Originariamente Scritto da
antodeep
(Nel tentativo di editare il mio intervento precedente ne ho inavvertitamente inviato un altro, il presente. Purtroppo il sistema non mi consente di cancellare nessuno dei due).
Ho letto gli interventi relativi alle dichiarazioni di Nisticò e la risposta di Marro.
Nisticò fa una denuncia estremamente condivisibile. La forte diffusione di impieghi statali è servita per rendere il sud improduttivo e dipendente nei consumi da apparati produttivi situati altrove.
Occorre ricordarne inoltre la funzione di utile "ammortizzatore sociale" in quanto un Meridione "incazzato" e pervaso da pericolose tensioni sociali, che diventa cosciente dei propri diritti e determinato nel pretenderli è sempre stato visto (penso anche a Portella della Ginestra) come elemento perturbativo per mille disegni che passano sulla testa e sulla pelle di queste popolazioni.

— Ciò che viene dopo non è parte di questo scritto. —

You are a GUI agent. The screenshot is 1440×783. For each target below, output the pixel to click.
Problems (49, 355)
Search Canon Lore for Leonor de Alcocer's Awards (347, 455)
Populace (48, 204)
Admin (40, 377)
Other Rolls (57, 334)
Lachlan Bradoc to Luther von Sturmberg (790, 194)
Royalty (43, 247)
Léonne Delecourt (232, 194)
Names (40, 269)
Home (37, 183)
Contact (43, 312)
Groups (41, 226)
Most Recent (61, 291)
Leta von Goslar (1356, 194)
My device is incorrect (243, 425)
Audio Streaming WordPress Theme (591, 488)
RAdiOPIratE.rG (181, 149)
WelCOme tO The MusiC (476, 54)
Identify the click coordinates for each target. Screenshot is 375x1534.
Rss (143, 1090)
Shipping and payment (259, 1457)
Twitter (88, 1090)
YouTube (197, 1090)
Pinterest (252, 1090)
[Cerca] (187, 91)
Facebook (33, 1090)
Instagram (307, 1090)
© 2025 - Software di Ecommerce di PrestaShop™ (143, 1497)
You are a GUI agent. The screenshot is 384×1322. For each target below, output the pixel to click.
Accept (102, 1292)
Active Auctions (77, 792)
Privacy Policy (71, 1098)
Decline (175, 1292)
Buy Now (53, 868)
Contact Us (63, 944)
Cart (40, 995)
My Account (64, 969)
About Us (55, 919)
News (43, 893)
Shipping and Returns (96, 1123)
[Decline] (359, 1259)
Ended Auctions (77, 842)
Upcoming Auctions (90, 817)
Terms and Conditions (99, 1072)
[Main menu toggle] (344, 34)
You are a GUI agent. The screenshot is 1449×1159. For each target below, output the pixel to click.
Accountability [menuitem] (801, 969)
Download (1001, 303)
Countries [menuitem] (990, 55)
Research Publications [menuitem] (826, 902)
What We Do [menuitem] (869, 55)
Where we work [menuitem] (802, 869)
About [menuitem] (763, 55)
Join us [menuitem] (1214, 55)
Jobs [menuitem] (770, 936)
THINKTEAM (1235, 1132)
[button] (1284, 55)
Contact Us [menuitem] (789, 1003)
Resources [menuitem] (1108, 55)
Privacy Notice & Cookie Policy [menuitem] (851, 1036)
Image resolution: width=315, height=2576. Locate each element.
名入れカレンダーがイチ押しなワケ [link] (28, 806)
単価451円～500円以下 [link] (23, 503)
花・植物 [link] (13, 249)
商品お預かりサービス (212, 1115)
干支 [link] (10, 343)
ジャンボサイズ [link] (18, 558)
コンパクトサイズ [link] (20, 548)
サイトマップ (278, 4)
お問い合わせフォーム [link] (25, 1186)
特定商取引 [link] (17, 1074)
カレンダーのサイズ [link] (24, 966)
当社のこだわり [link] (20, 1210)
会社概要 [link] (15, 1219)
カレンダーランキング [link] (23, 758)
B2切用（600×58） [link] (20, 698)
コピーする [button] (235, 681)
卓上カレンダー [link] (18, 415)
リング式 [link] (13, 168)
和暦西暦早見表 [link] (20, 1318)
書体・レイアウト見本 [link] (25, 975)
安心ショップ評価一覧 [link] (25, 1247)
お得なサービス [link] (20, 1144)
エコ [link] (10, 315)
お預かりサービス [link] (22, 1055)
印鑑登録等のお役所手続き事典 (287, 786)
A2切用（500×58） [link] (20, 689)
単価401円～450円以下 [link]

Il clientelismo è stato il grimaldello per la perpetuazione di una classe politica prevalentemente irresponsabile, collusa e normalmente interessata al soddisfacimento dei tornaconti propri e del proprio clan.
Marro afferma che "finché la lotta non diventa un fenomeno di massa non andremo mai oltre il nostro naso" ed aggiunge che "si parla di indipendenza ed intanto si vive con lo stipendio statale, si usufruisce dei vantaggi di essere militari dello stato italiano".
Condivido la prima affermazione e capisco solo in parte la seconda.
Effettivamente certo estremismo meridionalista mal si concilia con lo status di dipendente al soldo dell'odiato stato italiano, ma, mi chiedo, dove sta il problema?
Persino uno stato del Sud indipendente avrà bisogno di infermieri, medici,
bravissimi insegnanti, tecnici comunali, poliziotti e competenti burocrati. Occorre però tener conto che, condizione irrinunciabile per il funzionamento di una qualsiasi economia statale o regionale, è quella che passa attraverso l'attenta ottimizzazione della spesa pubblica, il miglioramento dell'efficienza dell'apparato statale, ed il taglio rigoroso di ogni rendita parassitaria.
I problemi quindi, secondo me non sono quelli relativi all'incompatibilità dello statale meridionale con la propria coscienza meridionalistica (più o meno estremistica) ma sono essenzialmente tre:
- innanzi tutto occorre andare oltre la sacrosanta celebrazione del nostro grandioso passato e capire cosa vogliamo diventare da grandi. Bisogna cioè canalizzare tutte le istanze meridionaliste, identitarie, indipendentiste, separatiste etc etc in un unico obiettivo
condiviso e raggiungibile.
(Personalmente vedo come obiettivo raggiungibile quello della creazione di una autonomia macroregionale di tipo scozzese
http://www.astrid-online.it/FORUM--L...n-e-incubi.pdf ).
- fare in modo di tenere alla larga le solite famigerate componenti politiche che potrebbero gattopardescamente riciclarsi nella causa meridionalista.
- il terzo (inevitabile ed indipendente dalla soluzione dei primi due punti) è quello di agire sull'altro corno della
statalizzazione dell'occupazione ed eliminare quelle posizioni parassitarie e quei focolai di inefficienza che troppo spesso si annidano nel mondo del lavoro statale sia esso (lo Stato) indipendente, federato, confederato oppure, ahimè, ancora coloniale.